Un latigazo rojo, el rancio olor a descomposición en sus orificios nasales. El rostro de Kadai apareció instantáneamente ante él, ensangrentado y descarnado, medio derretido por el rayo del cañón de fusión.
Tenía los ojos muertos cerrados, y la destrozada boca apretada como si se la hubieran grapado.
Su voz emanaba desde la oscuridad y asediaba a Dak’ir desde todas partes al mismo tiempo, aunque sus lacerados labios no se habían separado. «Abandonad toda esperanza, aquellos que entráis…»
Entonces los ojos del difunto capitán se abrieron de par en par revelando unas cuencas vacías Su mandíbula también se separó, como si de repente alguien hubiese cortado los músculos que la mantenían cerrada.
«¿Por qué me dejaste morir?»
Dak’ir se despertó sobresaltado. Un frío sudor cubría su rostro bajo el duro metal de su casco de batalla. Parpadeando captó fragmentos del espacio que le rodeaba a través de sus lentes ópticas.

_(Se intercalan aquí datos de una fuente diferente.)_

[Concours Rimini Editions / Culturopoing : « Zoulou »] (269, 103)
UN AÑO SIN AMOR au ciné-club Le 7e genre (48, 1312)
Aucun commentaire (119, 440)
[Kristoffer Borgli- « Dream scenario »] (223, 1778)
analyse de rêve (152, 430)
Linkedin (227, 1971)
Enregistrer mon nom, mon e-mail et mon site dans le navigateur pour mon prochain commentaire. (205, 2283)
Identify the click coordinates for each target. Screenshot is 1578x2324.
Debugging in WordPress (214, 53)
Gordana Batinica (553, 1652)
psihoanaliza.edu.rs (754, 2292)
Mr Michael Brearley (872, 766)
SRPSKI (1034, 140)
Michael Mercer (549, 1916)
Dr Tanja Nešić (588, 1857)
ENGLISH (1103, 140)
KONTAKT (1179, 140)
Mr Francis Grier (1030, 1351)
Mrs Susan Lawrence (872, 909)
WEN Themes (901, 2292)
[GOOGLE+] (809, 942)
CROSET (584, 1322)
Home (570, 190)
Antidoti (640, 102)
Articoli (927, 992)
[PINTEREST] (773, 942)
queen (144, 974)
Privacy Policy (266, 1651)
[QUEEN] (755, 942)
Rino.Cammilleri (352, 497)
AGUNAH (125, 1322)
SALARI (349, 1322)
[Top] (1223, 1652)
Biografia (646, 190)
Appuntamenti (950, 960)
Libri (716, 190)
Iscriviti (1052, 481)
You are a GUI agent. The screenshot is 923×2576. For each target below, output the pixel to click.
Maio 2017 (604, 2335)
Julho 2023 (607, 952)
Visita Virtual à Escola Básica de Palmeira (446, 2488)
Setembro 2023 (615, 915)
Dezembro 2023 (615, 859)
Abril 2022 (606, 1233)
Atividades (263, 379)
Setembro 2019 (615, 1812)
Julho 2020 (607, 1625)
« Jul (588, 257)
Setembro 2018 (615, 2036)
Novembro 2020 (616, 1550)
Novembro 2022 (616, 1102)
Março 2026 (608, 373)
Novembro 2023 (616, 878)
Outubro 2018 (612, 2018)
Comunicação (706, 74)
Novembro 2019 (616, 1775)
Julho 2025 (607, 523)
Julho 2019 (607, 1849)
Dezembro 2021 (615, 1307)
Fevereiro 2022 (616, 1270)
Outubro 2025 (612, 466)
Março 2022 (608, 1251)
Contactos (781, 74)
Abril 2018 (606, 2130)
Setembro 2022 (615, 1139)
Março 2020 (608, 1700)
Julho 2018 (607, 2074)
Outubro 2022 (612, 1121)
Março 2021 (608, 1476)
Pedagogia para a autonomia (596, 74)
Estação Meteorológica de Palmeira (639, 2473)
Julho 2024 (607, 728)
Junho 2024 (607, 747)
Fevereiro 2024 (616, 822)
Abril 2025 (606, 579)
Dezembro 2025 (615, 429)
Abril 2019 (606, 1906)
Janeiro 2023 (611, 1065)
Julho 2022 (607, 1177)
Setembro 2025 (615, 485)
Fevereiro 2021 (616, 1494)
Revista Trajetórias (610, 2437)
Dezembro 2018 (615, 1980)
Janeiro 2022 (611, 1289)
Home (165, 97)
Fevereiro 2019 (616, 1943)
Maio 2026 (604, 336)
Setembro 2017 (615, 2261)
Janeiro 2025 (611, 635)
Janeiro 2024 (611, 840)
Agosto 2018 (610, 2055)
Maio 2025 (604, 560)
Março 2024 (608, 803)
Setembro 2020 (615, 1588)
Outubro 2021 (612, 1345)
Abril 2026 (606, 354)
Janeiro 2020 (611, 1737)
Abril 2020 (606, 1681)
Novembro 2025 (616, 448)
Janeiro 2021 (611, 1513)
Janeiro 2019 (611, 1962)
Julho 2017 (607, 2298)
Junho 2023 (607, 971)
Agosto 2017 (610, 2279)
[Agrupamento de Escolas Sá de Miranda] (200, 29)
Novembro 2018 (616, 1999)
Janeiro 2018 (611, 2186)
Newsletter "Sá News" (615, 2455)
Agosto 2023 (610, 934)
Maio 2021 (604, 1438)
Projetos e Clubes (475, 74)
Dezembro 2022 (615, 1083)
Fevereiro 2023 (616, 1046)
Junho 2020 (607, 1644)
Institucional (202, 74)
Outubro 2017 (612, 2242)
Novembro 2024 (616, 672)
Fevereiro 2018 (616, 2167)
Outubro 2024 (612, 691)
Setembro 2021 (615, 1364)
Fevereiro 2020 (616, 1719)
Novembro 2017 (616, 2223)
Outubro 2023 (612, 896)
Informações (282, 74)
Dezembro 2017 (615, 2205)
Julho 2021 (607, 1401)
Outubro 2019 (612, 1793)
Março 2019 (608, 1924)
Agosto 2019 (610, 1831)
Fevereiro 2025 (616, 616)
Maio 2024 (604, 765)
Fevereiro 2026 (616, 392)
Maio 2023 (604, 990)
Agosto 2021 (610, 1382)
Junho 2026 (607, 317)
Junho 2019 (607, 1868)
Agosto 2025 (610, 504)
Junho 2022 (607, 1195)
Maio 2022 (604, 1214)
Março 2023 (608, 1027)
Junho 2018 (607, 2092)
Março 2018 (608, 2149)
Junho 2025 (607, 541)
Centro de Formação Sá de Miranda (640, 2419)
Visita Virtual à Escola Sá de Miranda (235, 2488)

Los datos biológicos, transmitidos desde los sistemas internos de su servoarmadura y conectados a su fisiología de marine espacial, se materializaron en la pantalla de su casco. Una granulada resolución carmesí reveló una alta presión sanguínea y una respiración y un ritmo cardíaco acelerados. Una miríada de pantallas de información sobre su estado físico parpadeaban junto a su latido, cuya velocidad ya iba disminuyendo, y su implante ocular las leía todas y las almacenaba en su subconsciente. Iniciando una serie de ejercicios de relajación condicionados por hipnosis para activarse de manera automática e instintiva, Dak’ir obligó a su cuerpo a recuperar el equilibrio. Fue entonces cuando se dio cuenta de dónde se encontraba.
La fría oscuridad de la Cámara Santuarina lo envolvía. Volviendo a escanear los datos de su casco de batalla, accedió a los esquemas de la misión y a las instrucciones codificadas a través de una serie de órdenes subvocales.
Dak’ir se encontraba a bordo de la Dragón de Fuego para un largo reconocimiento en el Cinturón de Hadron. El crucero de asalto Ira de Vulkan los seguía a varias horas de distancia en el abismo del espacio real.
Los motores de la cañonera volvieron a activarse con su característico ruido. Impelidos por el reactor de fusión de a bordo, el estentóreo estruendo de los turboventiladores inundó los canales auditivos del Salamandra. Dak’ir filtró la peor parte gracias a su implante de oído Lyman hasta que se readaptó unos segundos después. Ahora estaba completamente consciente. La imagen del sueño se fue desvaneciendo como el humo, aunque algunos fragmentos se le quedaron grabados: el dragón y el destrozado rostro de Kadai se le habían incrustado en el subconsciente como atormentadoras esquirlas. Con el arnés gravitatorio abrochado, Dak’ir vio que estaba rodeado de sus hermanos de batalla. Sus ojos brillaban débilmente en la penumbra como encendidos rescoldos. Completamente armadas y acorazadas, las verdes armaduras de los Salamandras relucían débilmente. Sus bólters y sus espadas estaban aseguradas a un lado en estantes de acero reforzado. La artillería, los cañones de fusión, los lanzallamas y los bólters pesados estaban en la armería de la Thunderhawk. Nocturne se encontraba a meses de distancia. El hermano capitán N’keln había reunido a sus sargentos, tal como le había anticipado a Dak’ir, y les había expuesto su plan de regresar al Cinturón de Hadron. El bibliotecario Pyriel estuvo presente y explicó a los oficiales de la 3.ª Compañía que había detectado un débil pero claro eco psíquico entre los escombros y los grupos estelares del sistema. El hermano capitán N’keln les transmitió su fe en que esto los conduciría a Nihilan, a los Guerreros Dragón y a una victoria que todos necesitaban.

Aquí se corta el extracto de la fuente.